| Zu erledigen |
a – Wie hoch ist laut dem Text über Frauenberufe der Anteil der Frauen unter den Beschäftigten im Handel?
b – Fass den Text über Frauenberufe in zwei Sätzen zusammen.
c – Gib den Abschnitt aus dem Text über Frauenberufe wortgetreu wieder, und zwar zwischen „Beschäftigten drohen Reallohnverluste“ und „Euro darunter liegen.“, beide Stellen eingeschlossen.

| Vorliegender Text |
::::::::::

Noch immer ist Farina Kerekes wütend, dass die Bundeskanzlerin Kassiererinnen und Verkäuferinnen für systemrelevant erklärte, aber seitdem tatenlos zusieht, wie diese Berufe weiterhin an schlechter Bezahlung, miesen Arbeitsbedingungen und fehlender gesellschaftlicher Anerkennung leiden. „Frauenberufe“ sind oft schlecht bezahlt und erfahren kaum Wertschätzung. Die Gefahr der Altersarmut ist größer als in anderen Berufsgruppen. Das gilt für Gesundheit, Pflege und Erziehung ebenso wie für den Handel, wo rund 70 Prozent der Beschäftigten weiblich sind.

Beschäftigten drohen Reallohnverluste

Tatsächlich belegt eine aktuelle Studie im Auftrag der Bertelsmann Stiftung, dass ausgerechnet die Berufe, deren Bedeutung für die Gesellschaft in der aktuellen Pandemie besonders auffällt, mittelfristig nicht mit Lohnsteigerungen rechnen dürfen – im Gegenteil. Der neoliberale Thinktank hat die Entwicklung der prognostizierten Löhne und Gehälter bis zum Jahr 2025 untersuchen lassen und dabei bemerkenswerte Ergebnisse erzielt. So drohen den Beschäftigten in den unteren Lohngruppen in der Pflege und im Einzelhandel in den nächsten Jahren Reallohnverluste. Laut der Studie wird das Jahreseinkommen von Beschäftigten im Einzelhandel rund 10.000 Euro unter dem Durchschnittseinkommen liegen, im Gesundheits- und Sozialwesen wird es immer noch rund 4.400 Euro darunter liegen.

Die Beschäftigten in der Pflege und im Einzelhandel haben mehr verdient. Schon vor der Corona-Krise haben die Menschen in diesen Berufen zu wenig Lohn bekommen. Jetzt in der Krise leisten sie unter enormem persönlichem Einsatz noch mehr als sonst schon. Die Gehaltsaussichten bleiben aber düster. Diese mageren Gehaltsaussichten, insbesondere im Einzelhandel, sind auch eine Folge des Umstandes, dass es noch immer keinen allgemeinverbindlichen Tarifvertrag im Handel gibt. Es ist höchste Zeit, dass die Bundesregierung ihren Worten endlich Taten folgen lässt und die nötigen Voraussetzungen für einen allgemeinverbindlichen Tarifvertrag schafft.

::::::::::

| Datenauszug |
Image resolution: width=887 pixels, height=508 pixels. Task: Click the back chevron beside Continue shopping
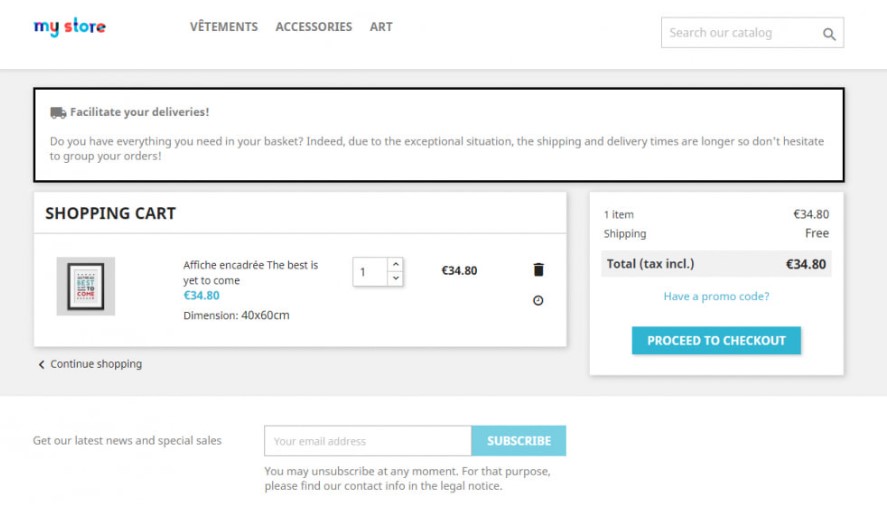(x=41, y=365)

::::::::::

| Nummerierte Antworten |
a – Rund 70 Prozent der Beschäftigten im Handel sind weiblich.

b – Berufe in Pflege und Einzelhandel, in denen viele Frauen arbeiten, werden schlecht bezahlt, und laut einer Studie im Auftrag der Bertelsmann Stiftung drohen den unteren Lohngruppen dort in den nächsten Jahren sogar Reallohnverluste. Der Text fordert, dass die Bundesregierung endlich die Voraussetzungen für einen allgemeinverbindlichen Tarifvertrag im Handel schafft.

c –
Beschäftigten drohen Reallohnverluste

Tatsächlich belegt eine aktuelle Studie im Auftrag der Bertelsmann Stiftung, dass ausgerechnet die Berufe, deren Bedeutung für die Gesellschaft in der aktuellen Pandemie besonders auffällt, mittelfristig nicht mit Lohnsteigerungen rechnen dürfen – im Gegenteil. Der neoliberale Thinktank hat die Entwicklung der prognostizierten Löhne und Gehälter bis zum Jahr 2025 untersuchen lassen und dabei bemerkenswerte Ergebnisse erzielt. So drohen den Beschäftigten in den unteren Lohngruppen in der Pflege und im Einzelhandel in den nächsten Jahren Reallohnverluste. Laut der Studie wird das Jahreseinkommen von Beschäftigten im Einzelhandel rund 10.000 Euro unter dem Durchschnittseinkommen liegen, im Gesundheits- und Sozialwesen wird es immer noch rund 4.400 Euro darunter liegen.